Montréal, 11 octobre 2007 • No 237

 

LIBRE EXPRESSION

 

Gilles Guénette est diplômé en communications et éditeur du Québécois Libre.

 
 

L'ENVIRONNEMENTALISME
COMME RELIGION

 

par Gilles Guénette

 

          Si à l'époque de mes grands-parents, les gens se faisaient regarder de travers lorsqu'ils n'assistaient pas à la messe du dimanche durant quelques semaines, de nos jours ce sont les gens qui ne recyclent pas, qui conduisent de grosses voitures ou qui n'apportent pas leurs sacs au supermarché qui se font décrocher des regards accusateurs.

 

          Je me suis fait cette réflexion l’autre jour lorsqu’une vieille dame s’est empressée de remettre ses sacs réutilisables à la caissière du Loblaws que je fréquente en me regardant du coin de l’oeil. Ce qu’elle semblait dire à la caissière, c’est « Moi, j'les ai mes sacs madame! » – comme la petite étudiante studieuse que tout le monde détestait en classe. Et à moi, de son gros oeil sermonneur: « Eh oui monsieur, heureusement qu'il y en a qui sont conscientisés ici bas! » Si ça peut renforcer votre foi Mme Chose…
 

J'entends des voix…

          L’environnementalisme semble être en voie de devenir (si ce n’est déjà fait) une nouvelle religion. Des « signes » se manifestent ici et là, tels autant de révélations. Prenez la nouvelle campagne « nationale » de sensibilisation à la collecte sélective municipale intitulée « Votre voix écolo », lancée en grande pompe le mois dernier par la ministre du Développement durable, de l’Environnement et des Parcs, quelques sociétés d’État, et des regroupements de municipalités.

- **Enregistrements**

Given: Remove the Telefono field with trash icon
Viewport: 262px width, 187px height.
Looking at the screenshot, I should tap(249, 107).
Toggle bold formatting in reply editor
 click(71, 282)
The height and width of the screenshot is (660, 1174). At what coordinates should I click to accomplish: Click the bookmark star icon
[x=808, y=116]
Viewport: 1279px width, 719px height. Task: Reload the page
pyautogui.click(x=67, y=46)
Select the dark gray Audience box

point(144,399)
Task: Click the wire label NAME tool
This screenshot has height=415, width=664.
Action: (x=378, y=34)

- **Liste des tâches**
a) Pour chaque affirmation, indiquez par oui ou non si elle concorde avec le texte sur l'environnementalisme, puis citez les mots du texte qui tranchent.
(i) La vieille dame a remis ses sacs réutilisables à la caissière.
(ii) La campagne « Votre voix écolo » a été lancée l'année précédente.
(iii) Gilles Guénette est diplômé en droit.
b) Répondez à ces questions d'après le texte sur l'environnementalisme.
(i) De quelle publication Gilles Guénette est-il l'éditeur ?
(ii) À l'époque des grands-parents de l'auteur, pour quelle raison se faisait-on regarder de travers ?
(iii) Quel est le titre de la campagne de sensibilisation à la collecte sélective municipale ?
c) Poursuivez le texte sur l'environnementalisme à la suite de sa dernière phrase.
Les enregistrements ne sont d'aucune utilité ici.

- **Réponses successives**
a)
(i) Oui : « s’est empressée de remettre ses sacs réutilisables à la caissière du Loblaws »
(ii) Non : « lancée en grande pompe le mois dernier »
(iii) Non : « diplômé en communications »

b)
(i) Du Québécois Libre.
(ii) Parce qu'on n'assistait pas à la messe du dimanche durant quelques semaines.
(iii) « Votre voix écolo ».

c)
          Dans sa version imprimée, on voit un petit ange, sourire fendu jusqu’aux oreilles, répéter à qui veut bien l’entendre: « Avant de jeter, écoutez votre voix écolo! » (encore heureux qu’il ne nous tutoie pas tous allègrement). En lieu et place de son auréole, on retrouve le fameux symbole du recyclage – ces trois petites flèches en forme de cercle.

          Quand j’étais petit, on parlait de conscience dans un contexte religieux. « Écoutez la voix de votre conscience », qu’on nous disait à la maison ou à l’école pour savoir si tel ou tel acte que nous avions commis était irréprochable – ou non. La « conscience » venait de l’extérieur. Il s’agissait en fait de la voix du Saint-Esprit. Celui qui s'adressait ainsi à nous, par l’entremise de notre conscience, c'était... Dieu. Lui-même en personne.

          Aujourd’hui, Dieu est muet. Cette voix qui nous parle, c’est la « voix citoyenne ». Elle nous dit qu’il est impératif de sauver la Terre. Ce n’est plus notre âme qui doit être sauvée, mais la Terre. La planète a remplacé notre âme. Un collectif d’écologistes, de fonctionnaires, de syndicalistes et de bien-pensants a remplacé Dieu. Dans notre supposée ère hyper-individualiste, avouez que c’est un peu… contradictoire.
 

Et la lumière fut

          Le 4 octobre dernier, dans une pub couvrant les ¾ d’une page de La Presse, on pouvait lire blanc sur vert: « Le 11ième commandement: La Terre tu épargneras. Et un peu d’argent du même coup. Les fluocompactes Greenlite consomment au minimum 75% de moins d’énergie. Elles réduisent votre facture d’électricité et durent jusqu’à dix fois plus longtemps que les ampoules incandescentes. Utilisez-les religieusement. – Ainsi dit Nina. » Quelques jours plus tard, on pouvait voir sensiblement la même pub coiffée cette fois-ci de: « Et l’on entendit que… le ciel reprochait à l’obscurité d’avoir éteint la lumière. Puis fût une nouvelle lumière, issue de Greenlite. »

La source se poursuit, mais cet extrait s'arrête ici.